Once known as the Emerald Island of the Caribbean, Montserrat was devastated by a volcano eruption in 1995. The volcano is the enduring theme in this rock documentary by Gracie Otto. Following the break-up of the Beatles, their producer George Martin built several AIR studios in London and then one in Montserrat in 1979. A who’s who of mostly British stars recorded there over the next 15 years, including The Police, The Rolling Stones and Mark Knofler. Unlike your typical urban music studio, this was set in the jungle with a pool on the deck and a view of the sea. Idyllic on the surface, deep down some musicians like Duran Duran’s Nick Rhodes couldn’t handle the solitude. Others, such as Stevie Wonder and Elton John, found little clubs on the island to jam at. Mostly, the film depicts a high-spending era in the music industry when MTV stepped in and record sales boomed. But that darn foreboding volcano had to ruin everything. Actually, by 1995, recording techniques had changed significantly and budgets for such luxuries like home studios were slashed. AIR now sits in the “exclusion zone” that ropes off two thirds of the island. It’s abandoned and has gone back to the jungle after becoming “the pinnacle,” Sting says, “the rock star’s dream.”
Weediatrics: A Covert Medical Mission
The story of seizure-ridden children using cannabis has been told many times, such as in in last year’s Waldo on Weed and several Weed specials on CNN. The families seeking help in Ehrard’s film are on a mission to save their children's live with the help of pot.
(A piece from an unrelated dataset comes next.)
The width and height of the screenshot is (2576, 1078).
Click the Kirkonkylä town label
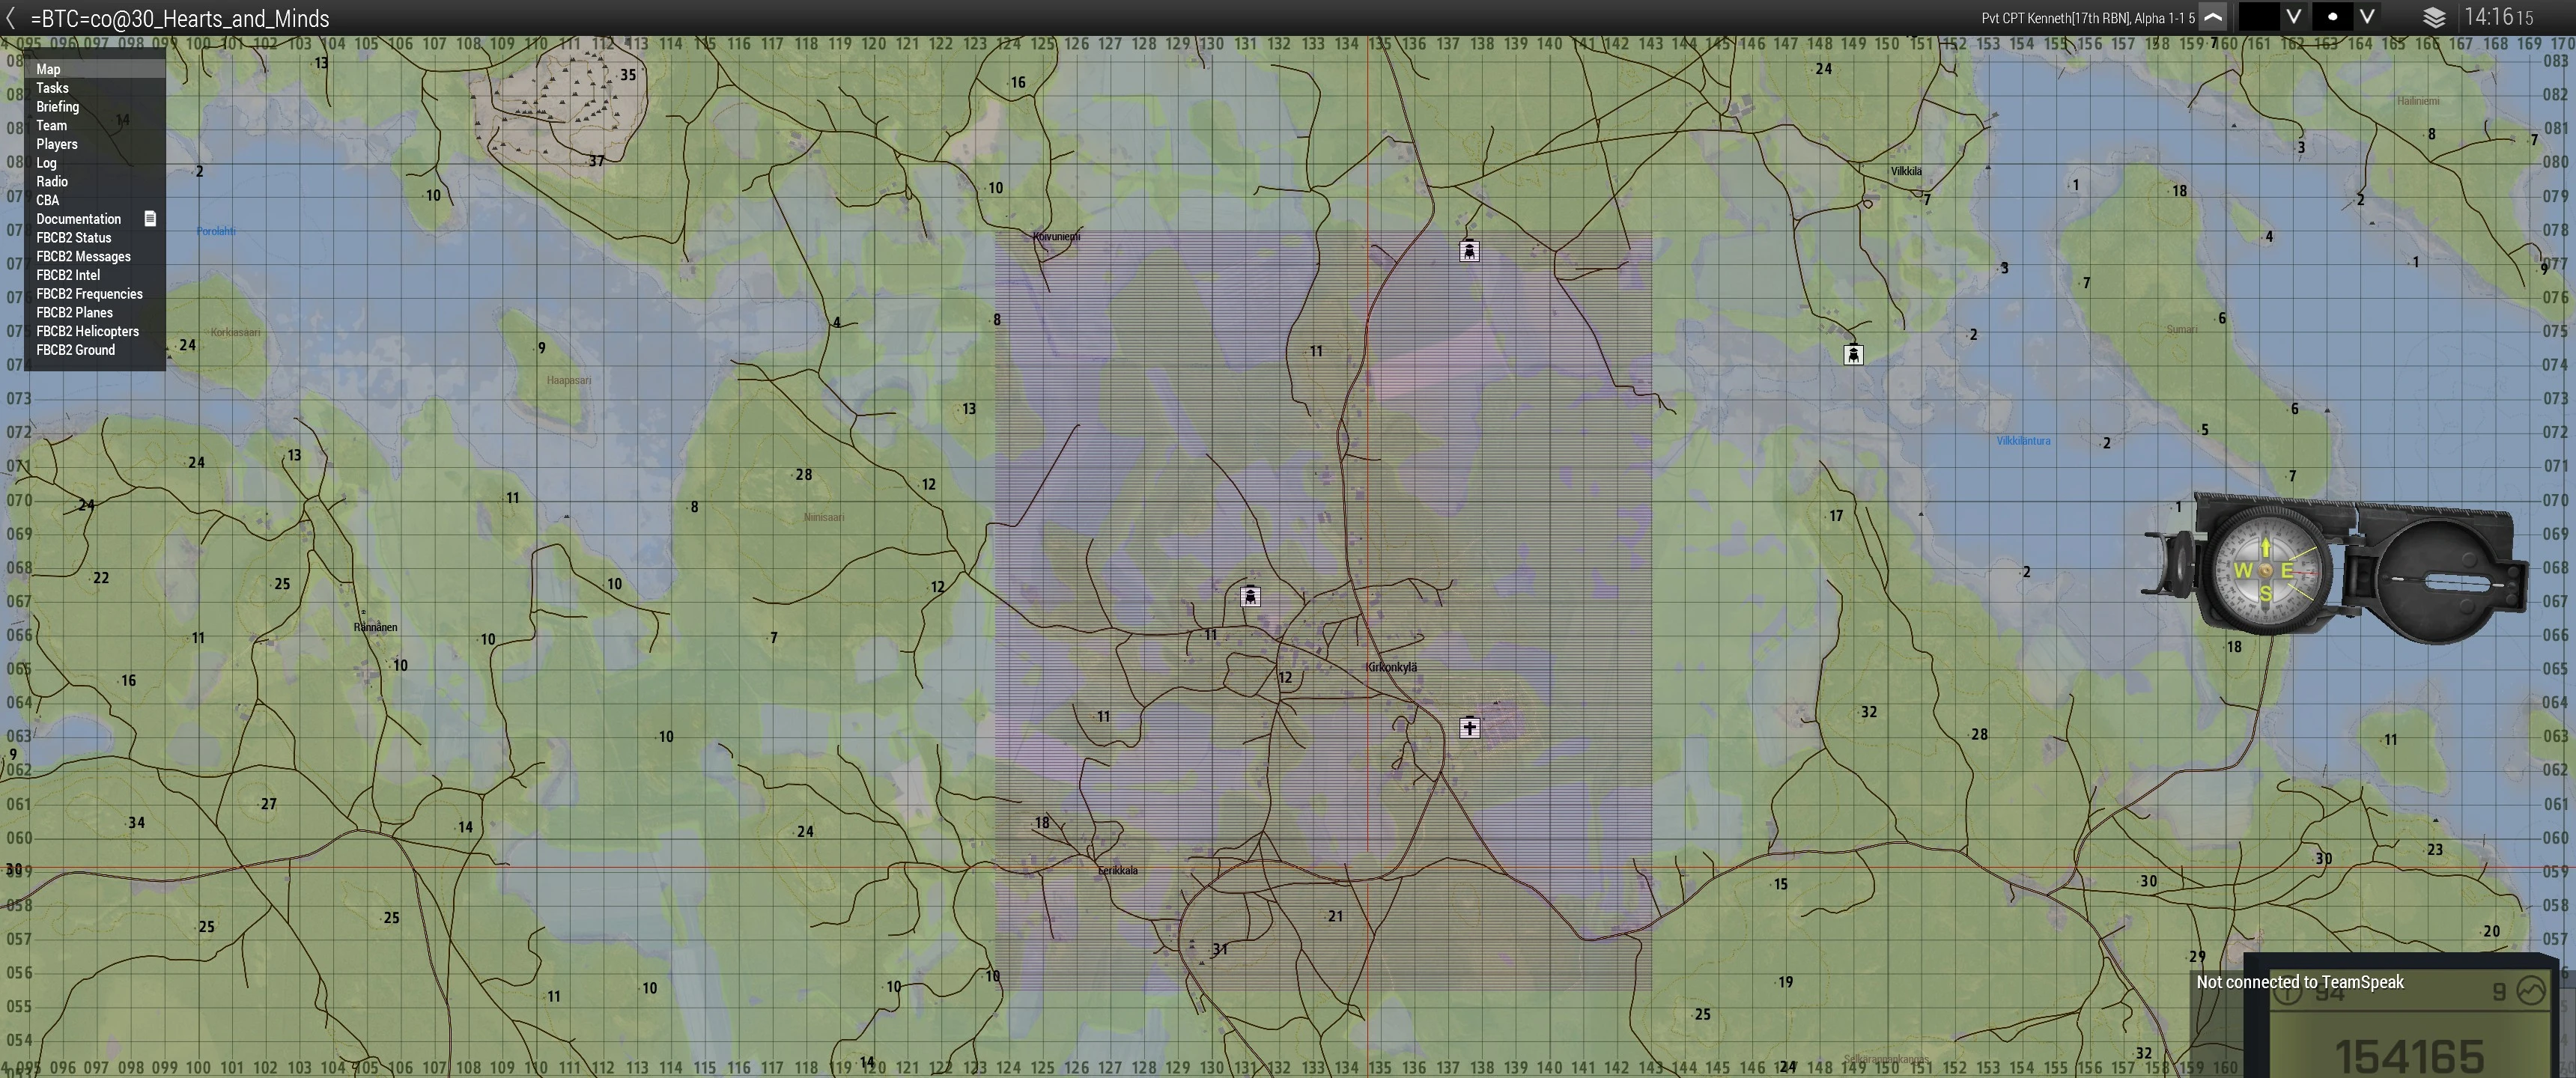coord(1392,667)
What Happened, Brittany Murphy?
Cynthia Hill’s series about the death and short life of Hollywood starlet Brittany Murphy works hard to blame her husband Simon Monjack, who died five months after her. They both had similar causes of death: pneumonia and anemia. They both took a lot of prescription drugs. After a run of success in films like Clueless, Girl Interrupted, 8 Mile and Just Married, the quality roles began to dry up and Murphy fell for Monjack, described as a British “con man” who dabbled in the film industry. Over two episodes, Hill provides reenactments, interviews with reporters and bloggers like Perez Hilton and of course plenty of film clips to piece together a portrait of the spunky actress from New Jersey who passed at just 32.
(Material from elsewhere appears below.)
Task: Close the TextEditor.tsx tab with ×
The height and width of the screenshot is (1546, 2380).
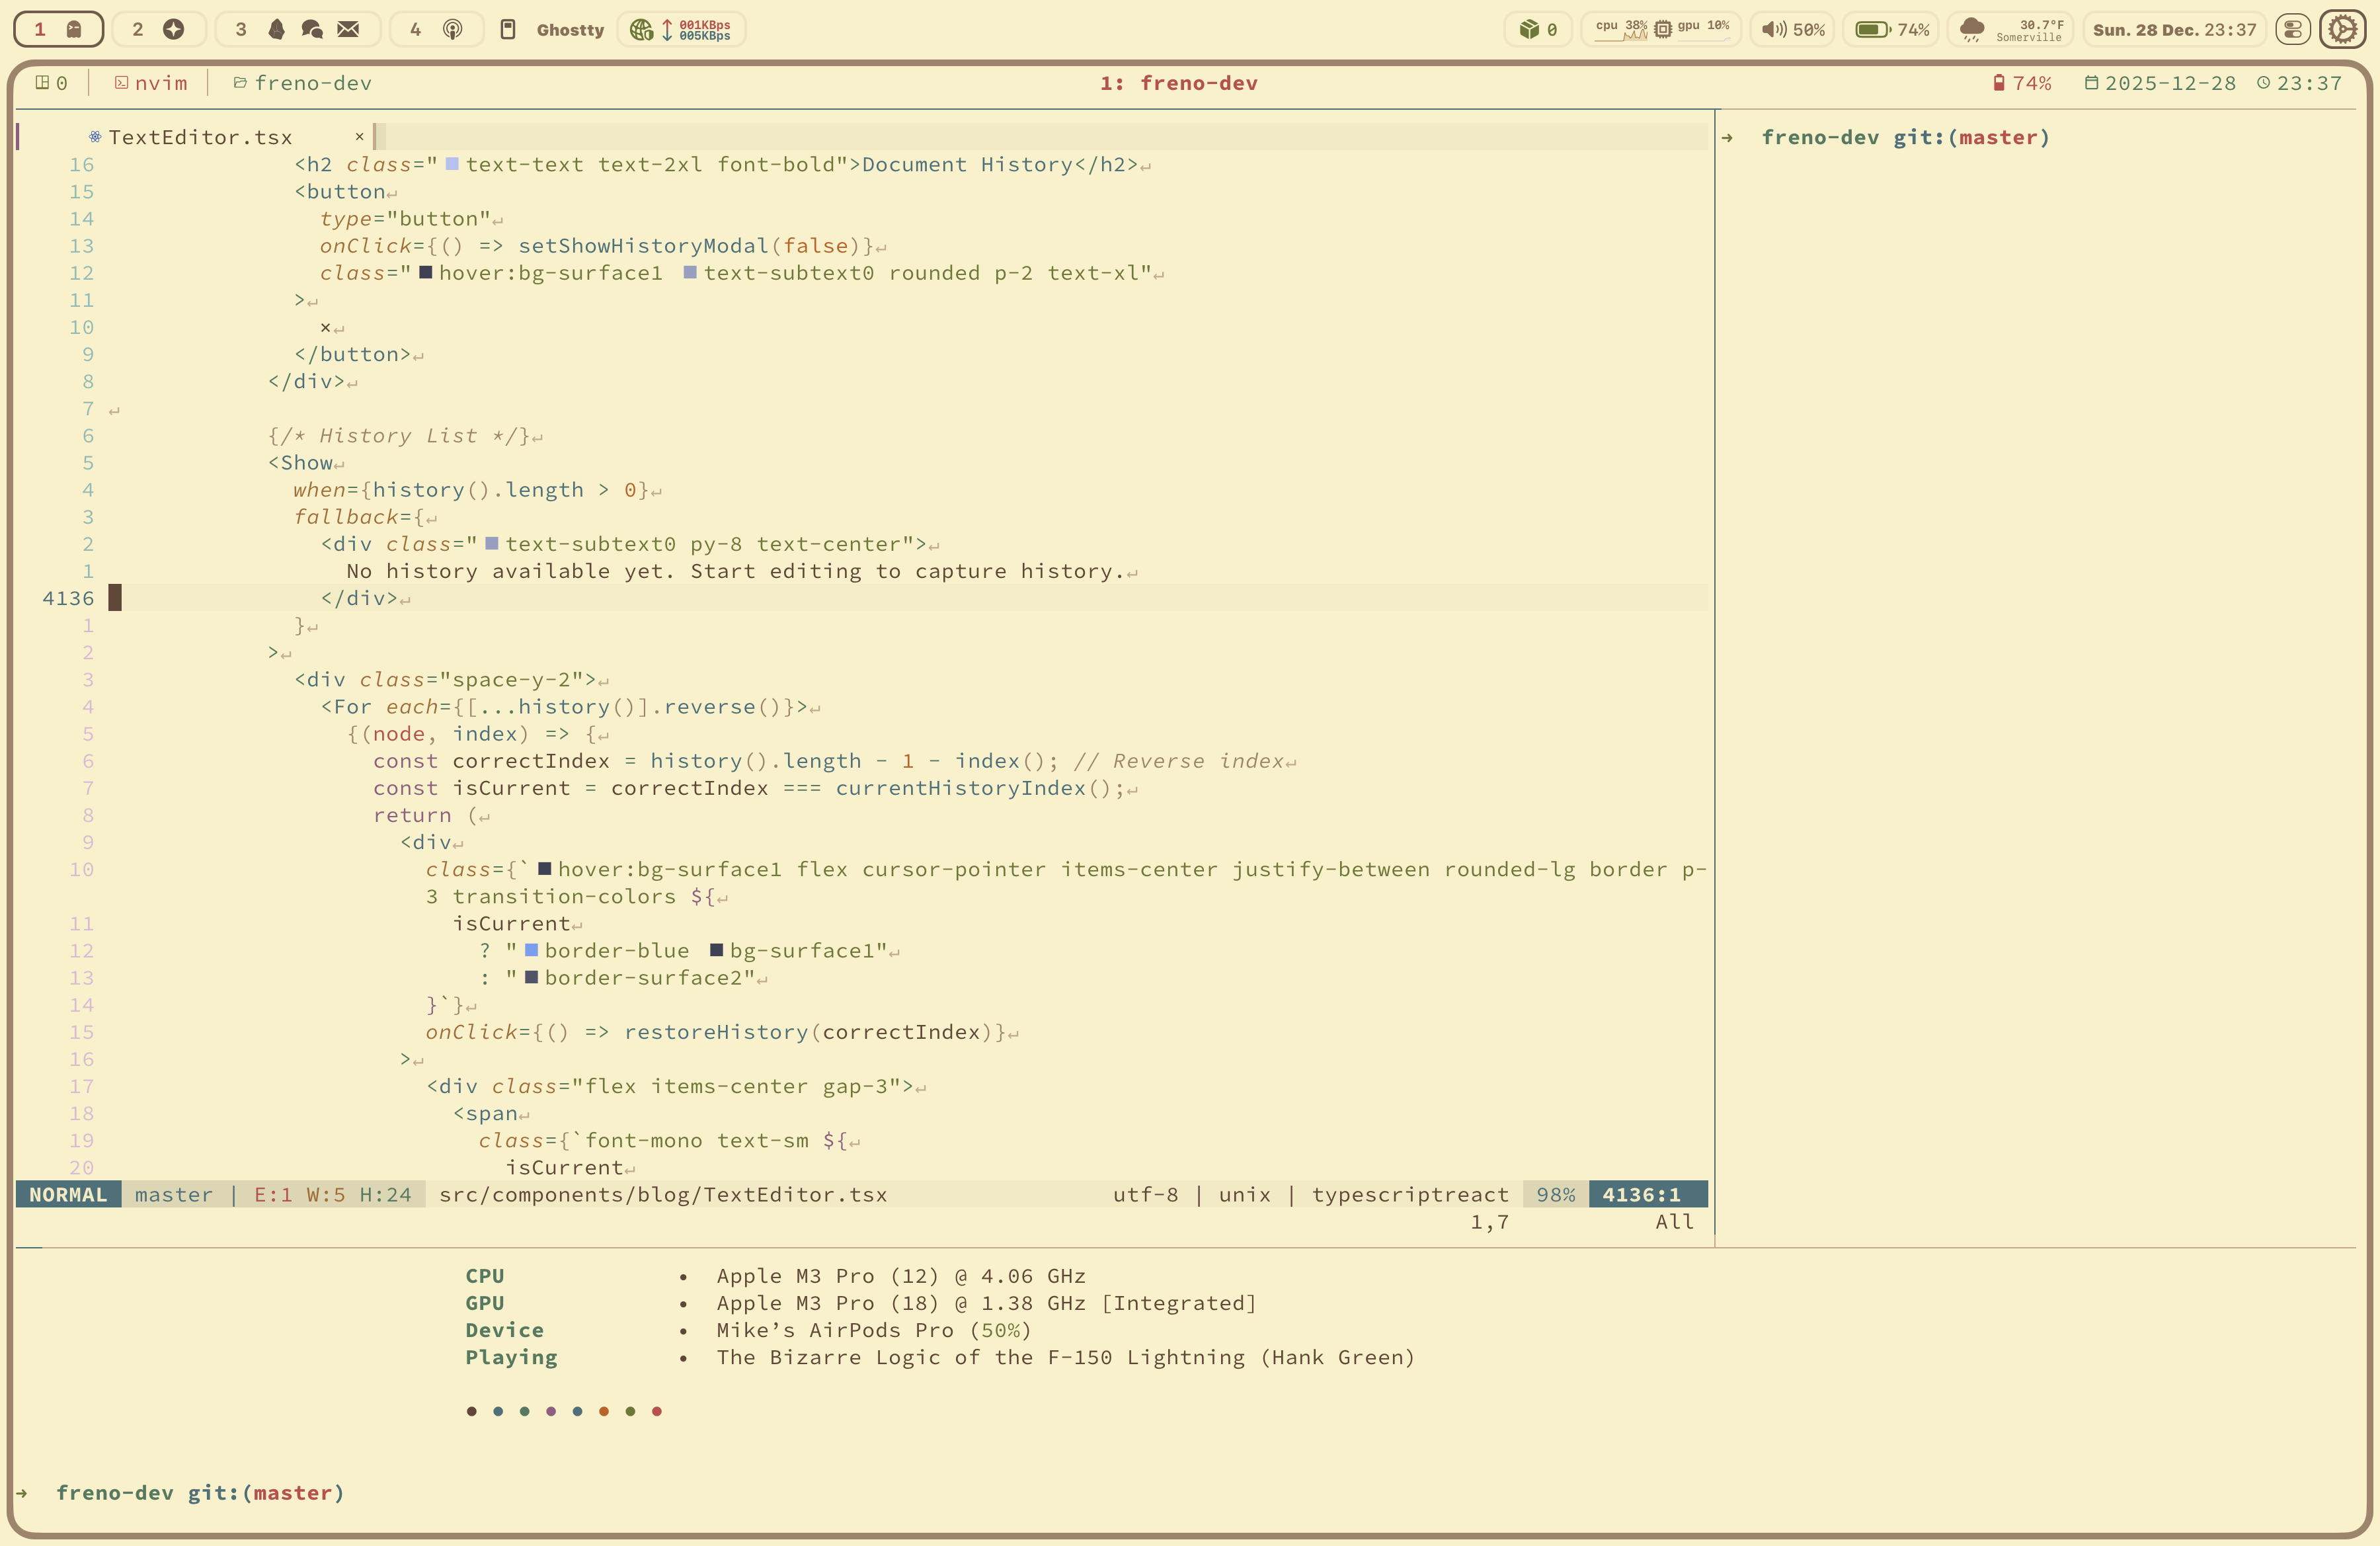Action: click(x=359, y=137)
Garret Price's doc tells the story of the ill-fated 40th anniversary Woodstock event in 1999. That year, Columbine happened, Pres. Bill Clinton was impeached and Y2K had people frazzled about the future of the world. Kurt Cobain was dead and Nirvana had been replaced by angry nu-metal bands that merged hip-hop with hard rock. Most of the Woodstock ’99 crowd was young men, characterized as frat boys, looking for a good time. Many were out of control all weekend, preying on young women, some of whom were assaulted and raped. By the final day, with supplies dwindling, people ripped off the little that was left and set a number of fires during the Red Hot Chili Peppers’ closing set. Fire trucks were called and the concert ended in a blaze. You could say the hippie history of the original festival went up in smoke that weekend on an airport tarmac in upstate New York. It would be the final Woodstock commemoration.
Wu-Tang: An American Saga
In Season 2 of this 10-episode series, Wu-Tang Clan rise up from the mean streets of New York’s Staten Island with their 1993 debut album, Enter the Wu-Tang (36 Chambers).
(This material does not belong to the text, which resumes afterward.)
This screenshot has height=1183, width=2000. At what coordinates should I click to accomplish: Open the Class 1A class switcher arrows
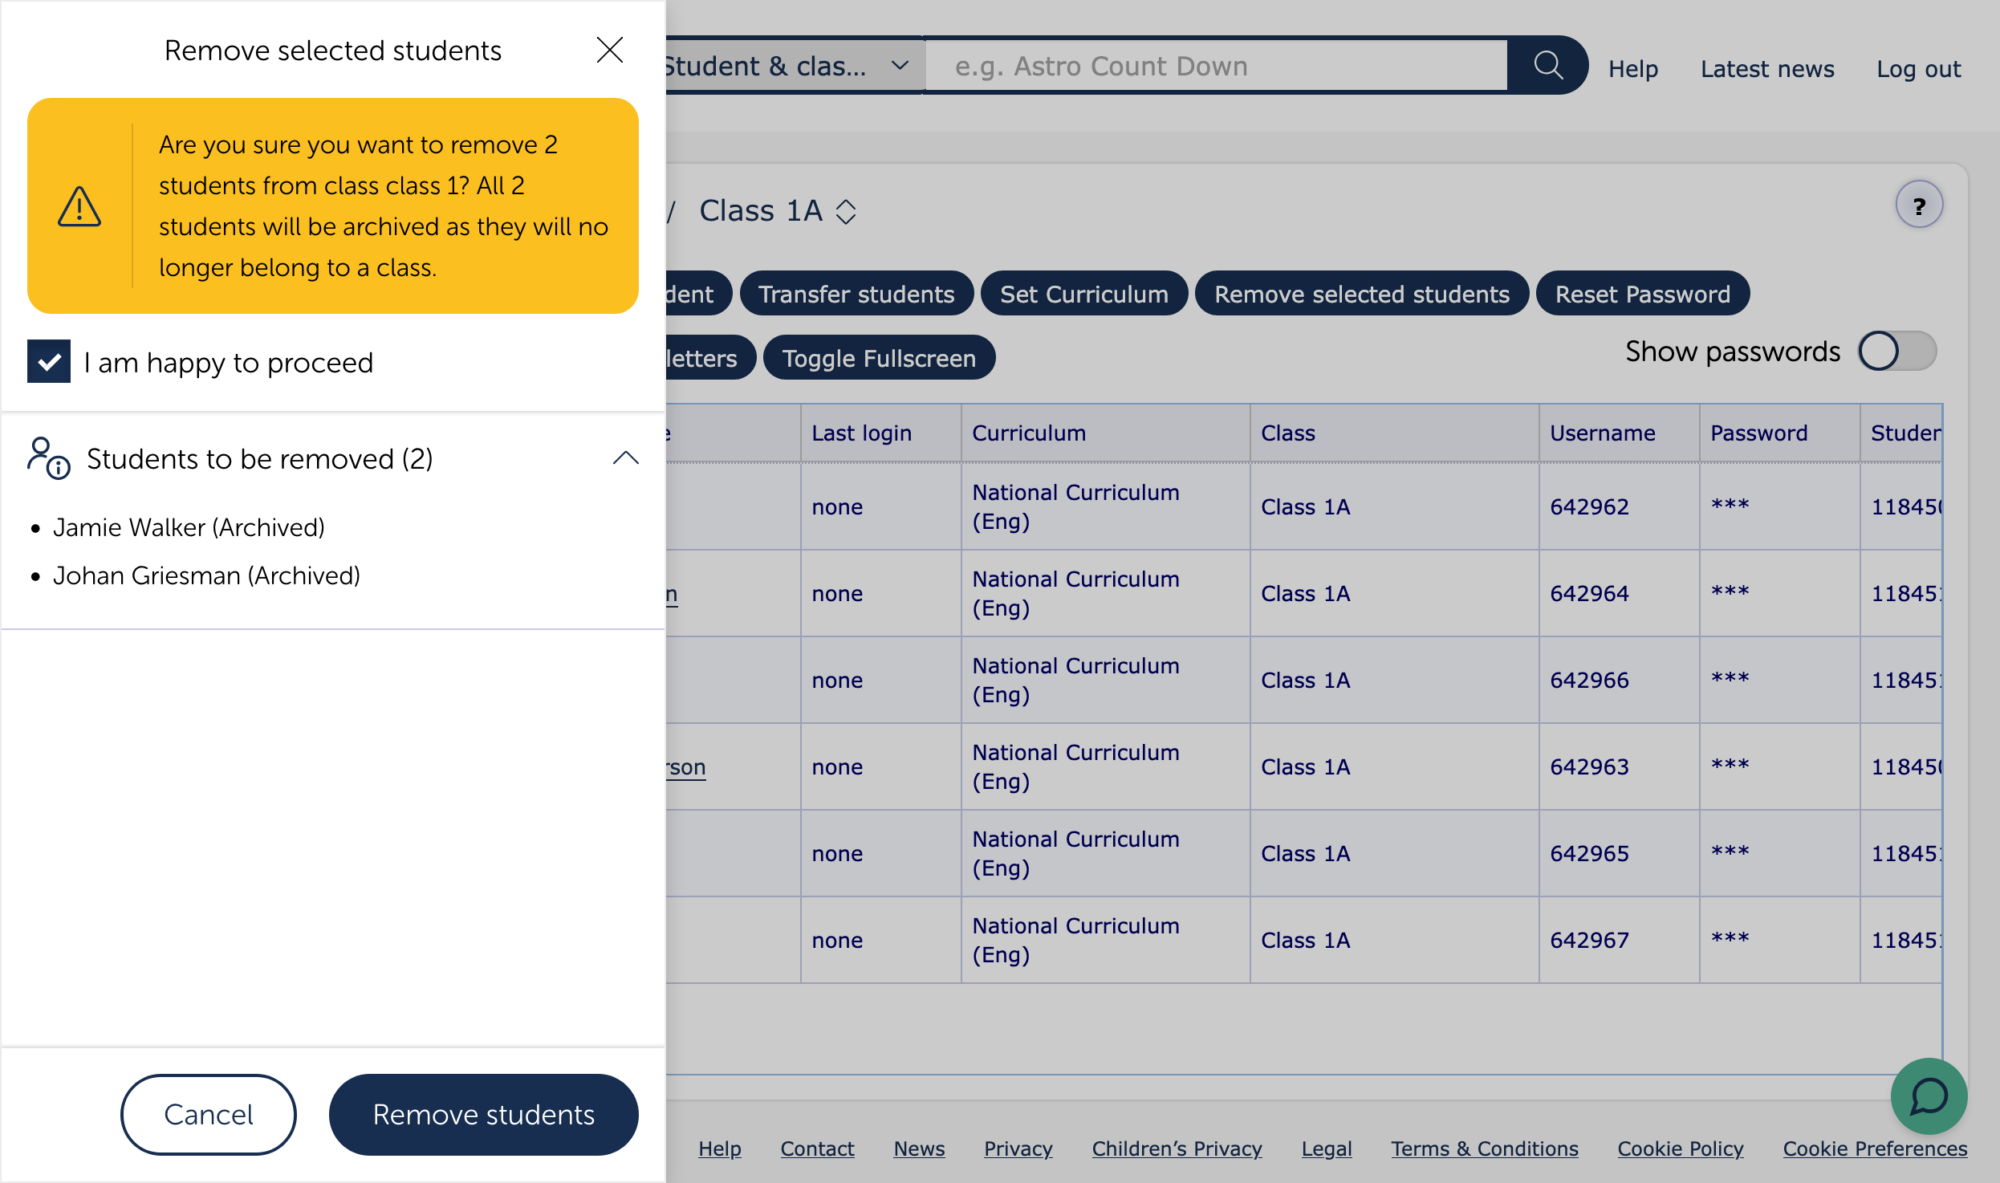tap(846, 212)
You’re Watching Video Music Box
Rapper Nas is making a name for himself as a director. His follow-up to SMOKE: Marijuana + Black America pays tribute to the New York-based Video Music Box and the program’s host DJ Ralph McDaniels. From 1983 to 1996, the show featured a who’s who of hip-hop and R&B acts, many of whom went onto worldwide fame. Rep. Hakeem Jeffries, Mike Tyson, Sean Combs, Fat Joe, Sway Calloway and Raekwon weigh in. But it’s all about “the hardest working man in hip-hop,” McDaniels, the true star of this fun film.